El artículo 15, bajo la denominación “Decisiones individuales automatizadas”, establece que 1. Los Estados miembros reconocerán a las personas el derecho a no verse sometidas a una decisión con efectos jurídicos sobre ellas o que les afecte de manera significativa, que se base únicamente en un tratamiento automatizado de datos destinado a evaluar determinados aspectos de su personalidad, como su rendimiento laboral, crédito, fiabilidad, conducta, etc. 2. Los Estados miembros permitirán, sin perjuicio de lo dispuesto en los demás artículos de la presente Directiva, que una persona pueda verse sometida a una de las decisiones contempladas en el apartado 1 cuando dicha decisión: a) se haya adoptado en el marco de la celebración o ejecución de un contrato, siempre que la petición de celebración o ejecución del contrato presentada por el interesado se haya satisfecho o que existan medidas apropiadas, como la posibilidad de defender su punto de vista, para la salvaguardia de su interés legítimo; o b) esté autorizada por una ley que establezca medidas que garanticen el interés legítimo del interesado.”

Encontramos un antecedente de esta norma en la Ley francesa de 1978, cuyo artículo 2 estipula: “Ninguna decisión judicial, que implicara apreciación en cuanto al comportamiento humano, podrá tener por fundamento la definición del perfil o de la personalidad del interesado dada por un sistema automatizado de informaciones.

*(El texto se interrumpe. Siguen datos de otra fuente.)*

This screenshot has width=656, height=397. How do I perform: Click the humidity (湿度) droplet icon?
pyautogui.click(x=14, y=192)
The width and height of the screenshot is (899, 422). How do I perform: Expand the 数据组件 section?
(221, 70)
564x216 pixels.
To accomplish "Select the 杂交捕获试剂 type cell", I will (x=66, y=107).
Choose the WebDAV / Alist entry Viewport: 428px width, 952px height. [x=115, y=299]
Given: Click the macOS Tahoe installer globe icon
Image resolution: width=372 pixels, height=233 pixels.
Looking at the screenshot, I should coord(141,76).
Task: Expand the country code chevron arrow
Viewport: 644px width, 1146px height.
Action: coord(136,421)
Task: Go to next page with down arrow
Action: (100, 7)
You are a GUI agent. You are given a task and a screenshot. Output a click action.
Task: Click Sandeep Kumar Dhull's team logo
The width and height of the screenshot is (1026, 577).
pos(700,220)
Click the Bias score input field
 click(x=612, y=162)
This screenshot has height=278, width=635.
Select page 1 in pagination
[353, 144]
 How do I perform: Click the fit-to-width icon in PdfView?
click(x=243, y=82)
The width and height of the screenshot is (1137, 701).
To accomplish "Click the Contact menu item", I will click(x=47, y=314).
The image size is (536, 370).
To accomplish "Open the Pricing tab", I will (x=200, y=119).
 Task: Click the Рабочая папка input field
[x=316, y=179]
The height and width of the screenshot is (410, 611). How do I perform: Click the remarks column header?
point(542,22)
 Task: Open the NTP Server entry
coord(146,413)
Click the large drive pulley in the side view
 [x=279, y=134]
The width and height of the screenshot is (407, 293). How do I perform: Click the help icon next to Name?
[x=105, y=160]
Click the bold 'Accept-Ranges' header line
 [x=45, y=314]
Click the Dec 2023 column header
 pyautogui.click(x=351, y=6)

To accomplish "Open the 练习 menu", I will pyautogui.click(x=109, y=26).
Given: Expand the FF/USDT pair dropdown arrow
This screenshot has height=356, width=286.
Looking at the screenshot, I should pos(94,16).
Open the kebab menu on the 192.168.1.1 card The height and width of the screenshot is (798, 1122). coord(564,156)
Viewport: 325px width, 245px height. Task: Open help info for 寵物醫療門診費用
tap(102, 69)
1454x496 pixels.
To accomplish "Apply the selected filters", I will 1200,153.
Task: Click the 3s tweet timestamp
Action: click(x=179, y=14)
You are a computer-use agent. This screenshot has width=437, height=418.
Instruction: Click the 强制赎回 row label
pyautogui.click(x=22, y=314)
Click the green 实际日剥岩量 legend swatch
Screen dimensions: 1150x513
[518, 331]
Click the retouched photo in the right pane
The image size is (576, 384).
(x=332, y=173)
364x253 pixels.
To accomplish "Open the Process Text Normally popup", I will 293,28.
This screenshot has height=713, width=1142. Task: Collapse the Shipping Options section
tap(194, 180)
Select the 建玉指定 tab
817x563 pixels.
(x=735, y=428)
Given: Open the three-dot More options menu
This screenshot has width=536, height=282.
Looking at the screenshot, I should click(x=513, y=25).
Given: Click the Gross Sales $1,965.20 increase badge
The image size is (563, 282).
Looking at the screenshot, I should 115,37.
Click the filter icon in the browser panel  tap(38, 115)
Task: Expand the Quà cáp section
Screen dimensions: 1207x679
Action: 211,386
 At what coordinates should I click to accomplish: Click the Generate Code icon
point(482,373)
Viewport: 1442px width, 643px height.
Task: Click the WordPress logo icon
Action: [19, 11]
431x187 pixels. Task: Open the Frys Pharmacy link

Ninguna decisión administrativa o privada que implique apreciación sobre un determinado comportamiento humano, podrá tener por único fundamento la definición del perfil o de la personalidad del interesado dada por un sistema automatizado de informaciones.”

A su vez, el artículo 13 de la Ley 15-1999 española, antecedente directo de nuestra ley 25.326, establece que “1. Los ciudadanos tienen derecho a no verse sometidos a una decisión con efectos jurídicos, sobre ellos o que les afecte de manera significativa, que se base únicamente en un tratamiento de datos destinados a evaluar determinados aspectos de su personalidad. 2. El afectado podrá impugnar los actos administrativos o decisiones privadas que impliquen una valoración de su comportamiento, cuyo único fundamento sea un tratamiento de datos de carácter personal que ofrezca una definición de sus características o personalidad. 3. En este caso, el afectado tendrá derecho a obtener información del responsable del fichero sobre los criterios de valoración y el programa utilizados en el tratamiento que sirvió para adoptar la decisión en que consistió el acto. 4. La valoración sobre el comportamiento de los ciudadanos, basada en un tratamiento de datos, únicamente podrá tener valor probatorio a petición del afectado.”

Ya el art. 12 de la LORTAD establecía, bajo el título: “Impugnación de valoraciones basadas exclusivamente en datos automatizados, que el afectado podrá impugnar los actos administrativos o decisiones privadas que impliquen una valoración de su comportamiento cuyo único fundamento sea un tratamiento automatizado de datos de carácter personal que ofrezca una definición de sus características o personalidad.”

Sin embargo, la ley argentina 25.326 restringe el tema al ámbito estatal. El artículo 20 establece: “1. Las decisiones judiciales o los actos administrativos que impliquen apreciación o valoración de conductas humanas, no podrán tener como único fundamento el resultado del tratamiento informatizado de datos personales que suministren una definición del perfil o personalidad del Interesado; 2. Los actos que resulten contrarios a la disposición precedente serán insanablemente nulos”.

Creemos que es necesario y conveniente que este estándar se extienda al ámbito de las relaciones entre particulares, sobre todo en materia de informes de solvencia crediticia, y así lo han entendido algunas conferencias nacionales de abogados (por eje., XIV Conferencia Nacional de Abogados (Santa Fé, Paraná, octubre 2003), donde hemos planteado la cuestión.